* _GIVEN DATA_
┌────────

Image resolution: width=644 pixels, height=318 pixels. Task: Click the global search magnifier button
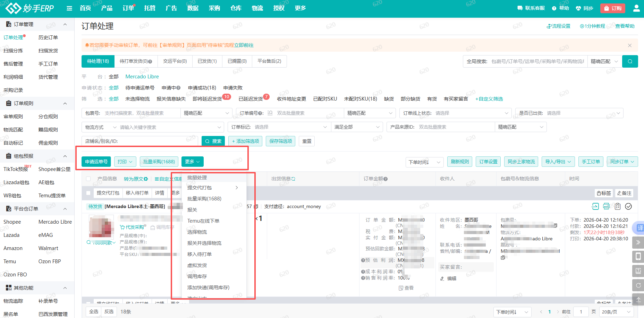point(630,61)
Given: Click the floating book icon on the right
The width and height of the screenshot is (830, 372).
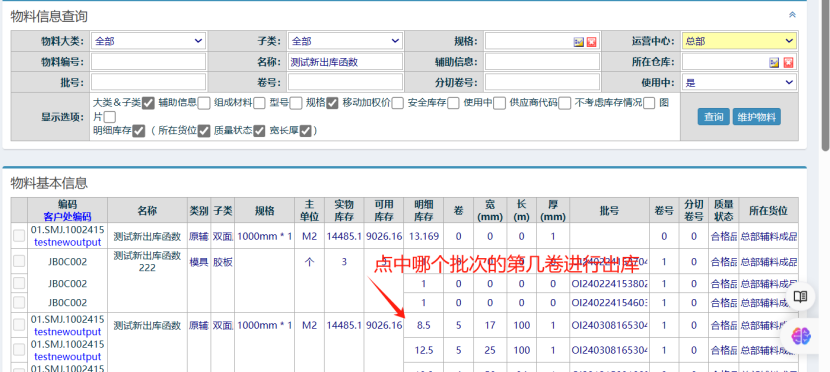Looking at the screenshot, I should click(x=800, y=296).
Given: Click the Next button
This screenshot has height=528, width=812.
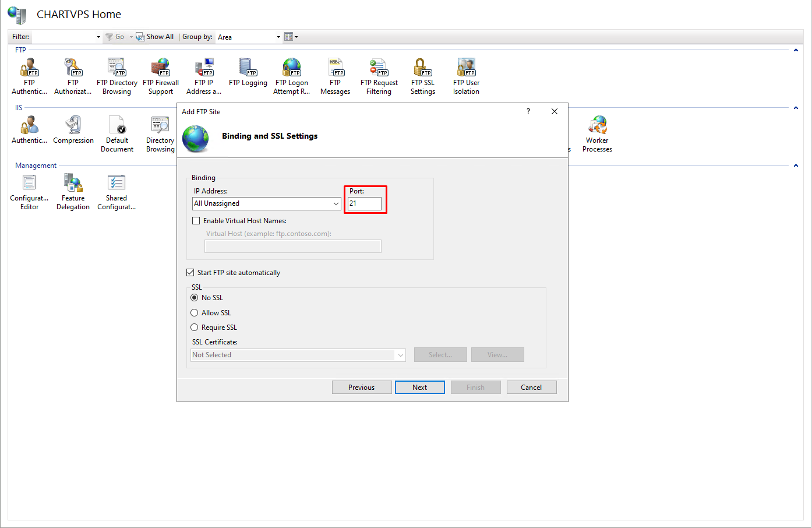Looking at the screenshot, I should point(419,388).
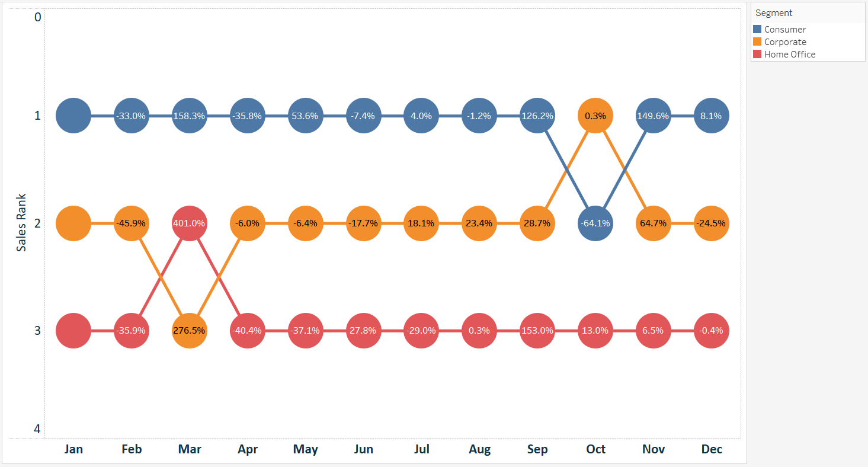868x467 pixels.
Task: Select the 401.0% Home Office mark in March
Action: (x=189, y=223)
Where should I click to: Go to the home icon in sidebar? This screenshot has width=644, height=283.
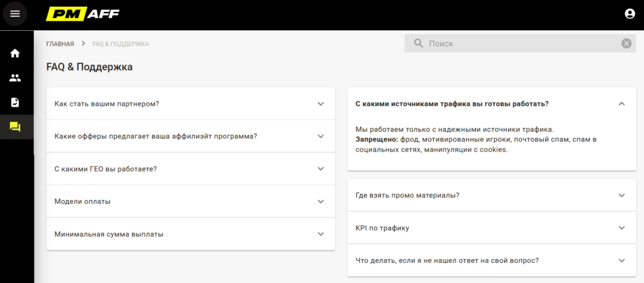(15, 53)
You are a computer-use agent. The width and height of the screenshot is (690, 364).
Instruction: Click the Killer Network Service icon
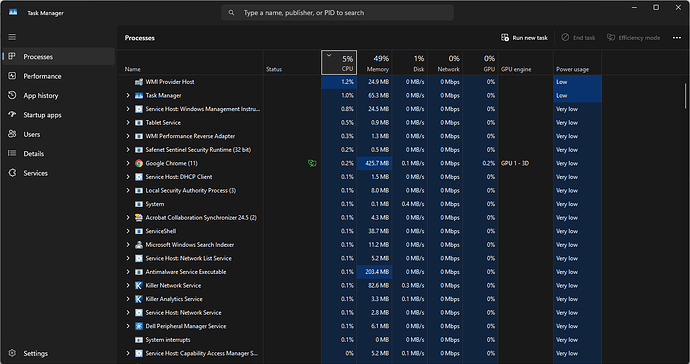139,286
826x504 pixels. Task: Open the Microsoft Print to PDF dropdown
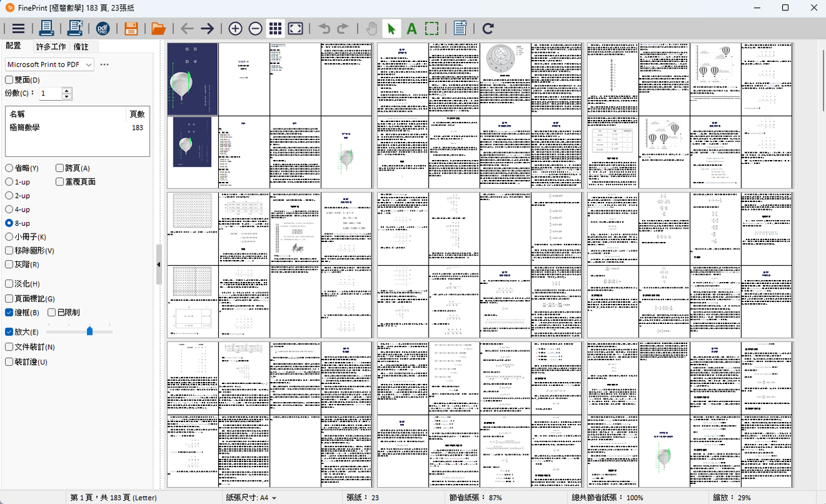[x=50, y=65]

└────────

* _PROMPT_
Pictures stay out of this copy; write out the entries above exactly.

* _ANSWER FOR THE TASK_
Image resolution: width=644 pixels, height=318 pixels. Task: Click the global search magnifier button
point(630,61)
Given: Click the floating book icon on the right
The width and height of the screenshot is (830, 372).
Looking at the screenshot, I should click(x=800, y=296).
Given: Click the Next button
This screenshot has height=528, width=812.
Looking at the screenshot, I should point(419,388).
868x467 pixels.
Task: Select the 401.0% Home Office mark in March
Action: (x=189, y=223)
Where should I click to: Go to the home icon in sidebar? This screenshot has width=644, height=283.
(15, 53)
You are a computer-use agent. The width and height of the screenshot is (690, 364).
Instruction: Click the Killer Network Service icon
139,286
826x504 pixels. Task: Open the Microsoft Print to PDF dropdown
[x=50, y=65]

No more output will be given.